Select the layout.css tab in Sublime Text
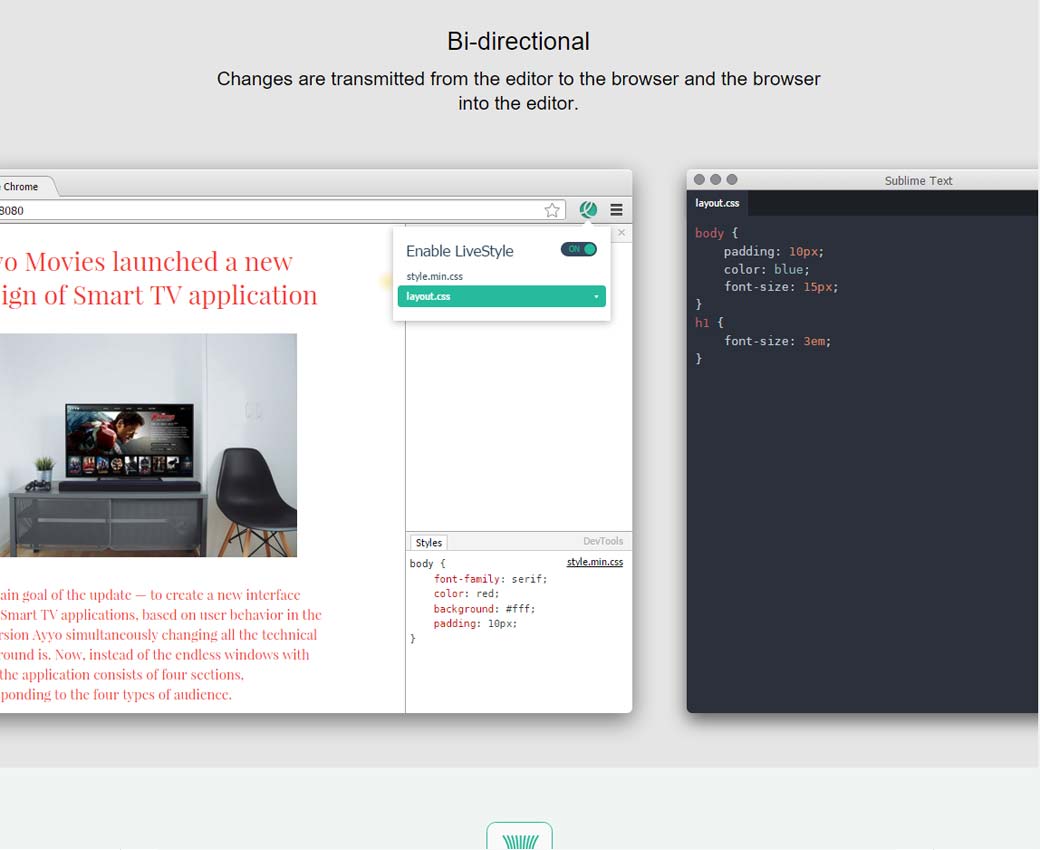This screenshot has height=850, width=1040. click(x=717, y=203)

---

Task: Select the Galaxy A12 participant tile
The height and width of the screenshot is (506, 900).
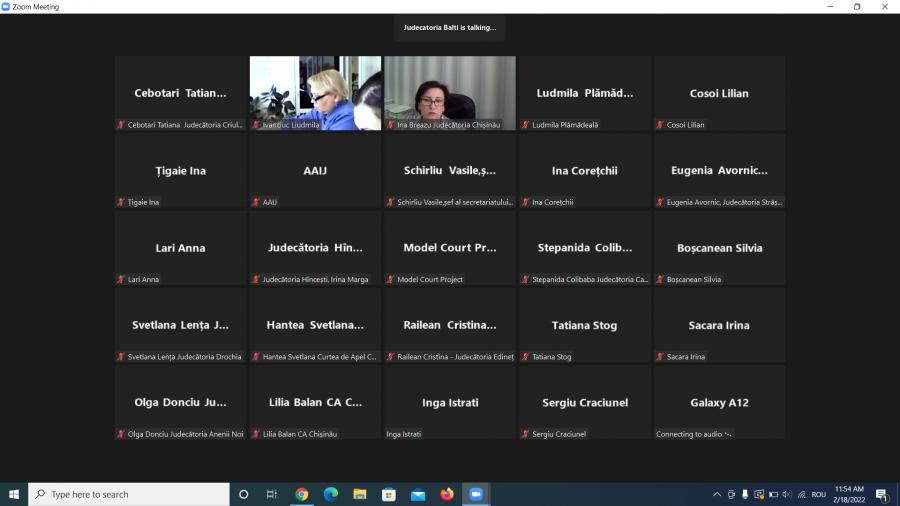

...

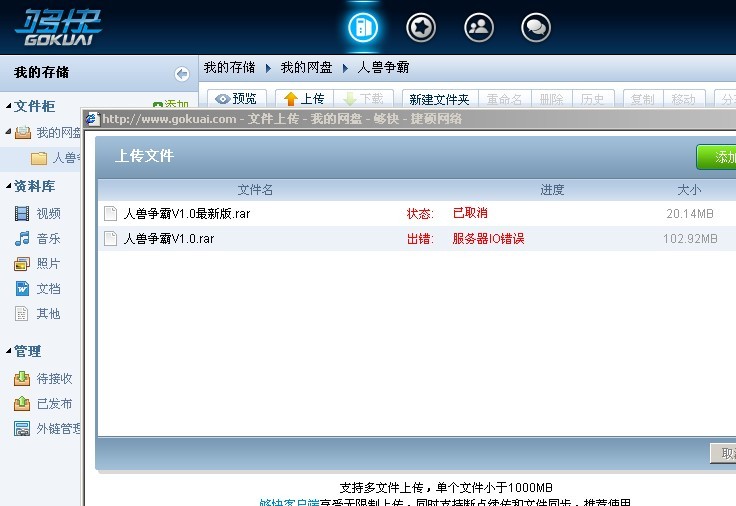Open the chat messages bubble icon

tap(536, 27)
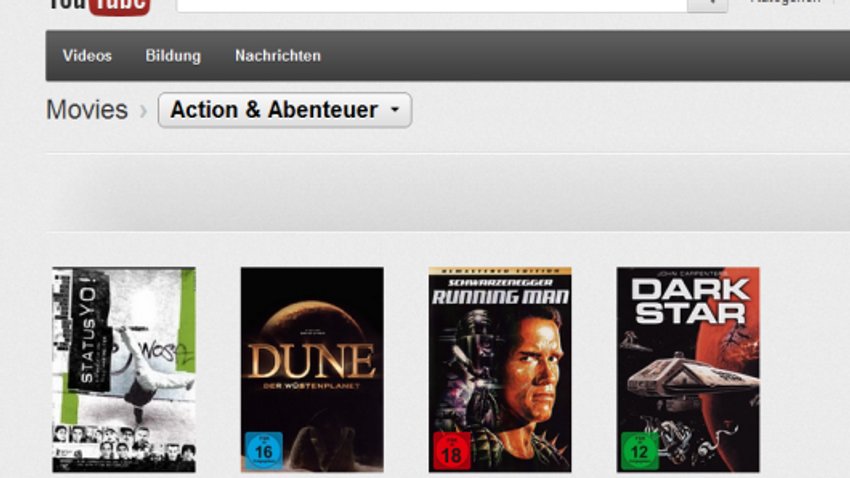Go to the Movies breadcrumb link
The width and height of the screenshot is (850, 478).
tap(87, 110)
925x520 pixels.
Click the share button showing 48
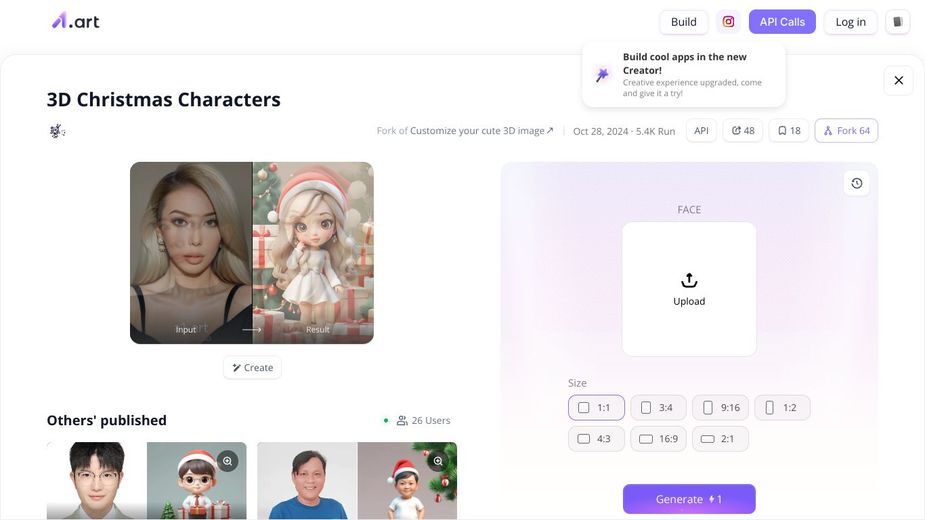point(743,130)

_Aim of the exercise_: The reply should hold only the lines of the listing above starting at the line containing "Task: Select the Galaxy A12 participant tile" and ending at the line containing "The height and", exactly as written.

_Expected answer_:
Task: Select the Galaxy A12 participant tile
The height and width of the screenshot is (506, 900).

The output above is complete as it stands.